Soil Potassium Sensor Using a Valinomycin-Decorated Reduced Graphene Oxide (rGO-v)-Based Field-Effect Transistor for Precision Farming

Abstract

A precise measurement of soil potassium (K) concentration is crucial for enhancing agricultural productivity and promoting sustainable land management. The efficiency of real-time soil quality monitoring is hampered by the time-consuming laboratory analysis that is commonly associated with conventional methods. The present research introduces an innovative approach utilizing a field-effect transistor (FET) structure coated with reduced graphene oxide-decorated valinomycin (rGO-v) for the detection of potassium ions in soil samples. The sensor exploits the distinctive electrical properties of reduced graphene oxide (rGO) and the specific affinity of valinomycin for potassium ions. To construct the device, we applied rGO-v onto an FET substrate.

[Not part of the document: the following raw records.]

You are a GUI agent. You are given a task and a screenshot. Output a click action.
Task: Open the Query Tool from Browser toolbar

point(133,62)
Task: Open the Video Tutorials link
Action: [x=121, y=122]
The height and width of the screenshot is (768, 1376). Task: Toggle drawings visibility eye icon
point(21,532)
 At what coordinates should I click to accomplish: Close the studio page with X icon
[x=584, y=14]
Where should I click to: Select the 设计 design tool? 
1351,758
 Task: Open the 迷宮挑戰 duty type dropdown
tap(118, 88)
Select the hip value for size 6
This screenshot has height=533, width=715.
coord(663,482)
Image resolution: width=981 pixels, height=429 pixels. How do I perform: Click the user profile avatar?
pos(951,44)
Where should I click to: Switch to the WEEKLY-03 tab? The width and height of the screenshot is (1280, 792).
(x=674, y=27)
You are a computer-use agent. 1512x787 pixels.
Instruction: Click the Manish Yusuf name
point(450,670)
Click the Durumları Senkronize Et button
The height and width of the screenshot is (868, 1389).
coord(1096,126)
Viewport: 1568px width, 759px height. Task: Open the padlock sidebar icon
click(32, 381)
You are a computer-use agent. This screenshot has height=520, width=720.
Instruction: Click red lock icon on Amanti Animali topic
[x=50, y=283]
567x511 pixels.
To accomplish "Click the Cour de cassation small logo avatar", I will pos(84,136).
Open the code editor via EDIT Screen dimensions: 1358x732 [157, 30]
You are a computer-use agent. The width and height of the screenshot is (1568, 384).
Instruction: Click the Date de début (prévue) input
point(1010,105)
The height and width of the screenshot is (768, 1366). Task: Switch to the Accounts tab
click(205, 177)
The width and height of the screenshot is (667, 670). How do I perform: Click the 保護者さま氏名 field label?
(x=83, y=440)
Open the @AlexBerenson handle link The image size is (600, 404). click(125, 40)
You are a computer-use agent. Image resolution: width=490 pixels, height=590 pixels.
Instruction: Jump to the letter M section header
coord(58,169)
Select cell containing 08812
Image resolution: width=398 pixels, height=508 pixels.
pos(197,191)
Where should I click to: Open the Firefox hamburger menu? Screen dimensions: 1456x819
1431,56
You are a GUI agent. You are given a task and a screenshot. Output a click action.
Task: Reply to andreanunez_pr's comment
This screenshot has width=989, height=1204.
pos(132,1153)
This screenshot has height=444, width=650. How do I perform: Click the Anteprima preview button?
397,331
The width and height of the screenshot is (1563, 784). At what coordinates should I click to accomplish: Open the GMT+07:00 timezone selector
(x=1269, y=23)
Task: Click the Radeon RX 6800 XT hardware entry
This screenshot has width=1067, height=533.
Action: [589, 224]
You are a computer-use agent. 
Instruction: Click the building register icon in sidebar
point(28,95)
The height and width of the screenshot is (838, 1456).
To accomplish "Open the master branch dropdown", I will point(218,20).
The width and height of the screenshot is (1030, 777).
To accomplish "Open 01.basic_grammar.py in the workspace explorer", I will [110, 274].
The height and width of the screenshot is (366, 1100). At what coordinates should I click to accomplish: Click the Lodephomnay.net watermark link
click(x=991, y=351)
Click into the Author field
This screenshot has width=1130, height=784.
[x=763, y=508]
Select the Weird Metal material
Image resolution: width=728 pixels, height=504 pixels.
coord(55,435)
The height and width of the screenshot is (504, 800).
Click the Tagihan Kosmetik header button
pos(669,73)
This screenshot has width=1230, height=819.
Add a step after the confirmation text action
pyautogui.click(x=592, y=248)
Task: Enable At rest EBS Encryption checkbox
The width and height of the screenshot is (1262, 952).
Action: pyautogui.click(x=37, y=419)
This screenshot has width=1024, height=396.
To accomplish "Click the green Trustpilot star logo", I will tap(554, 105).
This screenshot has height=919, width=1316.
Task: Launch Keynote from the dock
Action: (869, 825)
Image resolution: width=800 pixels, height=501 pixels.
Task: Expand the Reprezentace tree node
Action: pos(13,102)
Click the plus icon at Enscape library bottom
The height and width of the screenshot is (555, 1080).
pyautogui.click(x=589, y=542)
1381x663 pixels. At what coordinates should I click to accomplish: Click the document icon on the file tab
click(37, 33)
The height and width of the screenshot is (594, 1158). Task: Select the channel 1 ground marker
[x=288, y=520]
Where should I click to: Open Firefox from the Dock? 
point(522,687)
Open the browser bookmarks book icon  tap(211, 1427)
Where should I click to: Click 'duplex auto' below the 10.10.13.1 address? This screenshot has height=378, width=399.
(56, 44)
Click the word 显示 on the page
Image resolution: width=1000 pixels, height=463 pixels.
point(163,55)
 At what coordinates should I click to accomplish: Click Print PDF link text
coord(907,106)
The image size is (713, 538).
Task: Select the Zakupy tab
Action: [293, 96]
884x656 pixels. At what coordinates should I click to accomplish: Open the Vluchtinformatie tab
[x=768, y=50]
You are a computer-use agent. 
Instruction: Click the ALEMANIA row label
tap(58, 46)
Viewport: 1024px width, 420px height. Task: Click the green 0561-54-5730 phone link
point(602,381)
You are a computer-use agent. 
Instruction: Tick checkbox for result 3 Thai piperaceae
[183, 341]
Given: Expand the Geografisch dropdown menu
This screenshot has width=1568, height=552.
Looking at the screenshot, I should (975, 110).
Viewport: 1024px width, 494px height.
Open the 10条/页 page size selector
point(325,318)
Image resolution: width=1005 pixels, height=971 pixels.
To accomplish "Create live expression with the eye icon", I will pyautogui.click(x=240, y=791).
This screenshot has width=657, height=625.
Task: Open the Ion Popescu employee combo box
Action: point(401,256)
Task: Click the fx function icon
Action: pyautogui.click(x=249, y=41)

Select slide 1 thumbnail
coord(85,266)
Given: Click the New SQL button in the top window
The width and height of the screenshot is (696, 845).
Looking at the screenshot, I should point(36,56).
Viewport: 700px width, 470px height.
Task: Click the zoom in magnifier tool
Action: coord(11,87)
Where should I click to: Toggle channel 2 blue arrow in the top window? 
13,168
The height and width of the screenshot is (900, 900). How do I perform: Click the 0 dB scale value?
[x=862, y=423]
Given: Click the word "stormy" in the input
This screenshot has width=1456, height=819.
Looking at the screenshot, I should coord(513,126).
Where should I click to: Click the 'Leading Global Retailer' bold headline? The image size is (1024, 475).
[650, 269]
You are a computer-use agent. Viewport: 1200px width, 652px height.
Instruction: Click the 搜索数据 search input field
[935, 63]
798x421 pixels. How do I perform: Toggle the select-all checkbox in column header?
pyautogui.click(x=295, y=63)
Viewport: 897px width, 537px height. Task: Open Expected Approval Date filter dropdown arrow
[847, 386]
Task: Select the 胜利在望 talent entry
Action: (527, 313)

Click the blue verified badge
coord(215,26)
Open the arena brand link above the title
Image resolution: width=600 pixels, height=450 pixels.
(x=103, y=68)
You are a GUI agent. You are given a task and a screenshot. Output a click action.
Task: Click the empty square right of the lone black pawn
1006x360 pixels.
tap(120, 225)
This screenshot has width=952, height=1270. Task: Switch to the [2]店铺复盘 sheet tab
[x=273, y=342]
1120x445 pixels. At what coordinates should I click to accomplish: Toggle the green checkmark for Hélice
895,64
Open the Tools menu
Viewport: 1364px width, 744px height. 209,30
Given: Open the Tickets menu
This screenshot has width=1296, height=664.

The conductance of the FET can be modified by the interaction between valinomycin and potassium ions, enabling the detection of potassium ions. Some of the advantages of this technology are its high sensitivity, fast response time, and potential for miniaturization. In addition, the device is tuned to demonstrate an enhanced sensitivity of 0.98 μA/(kg/ha) below the threshold voltage. The sensor exhibits a response time of 40 s and demonstrates exceptional stability in the face of unfavorable conditions, specifically humidity. Therefore, valinomycin-decorated reduced graphene oxide, when subjected to appropriate gate bias, demonstrates promising results as a versatile, cost-effective, and easy-to-use potassium ion sensor.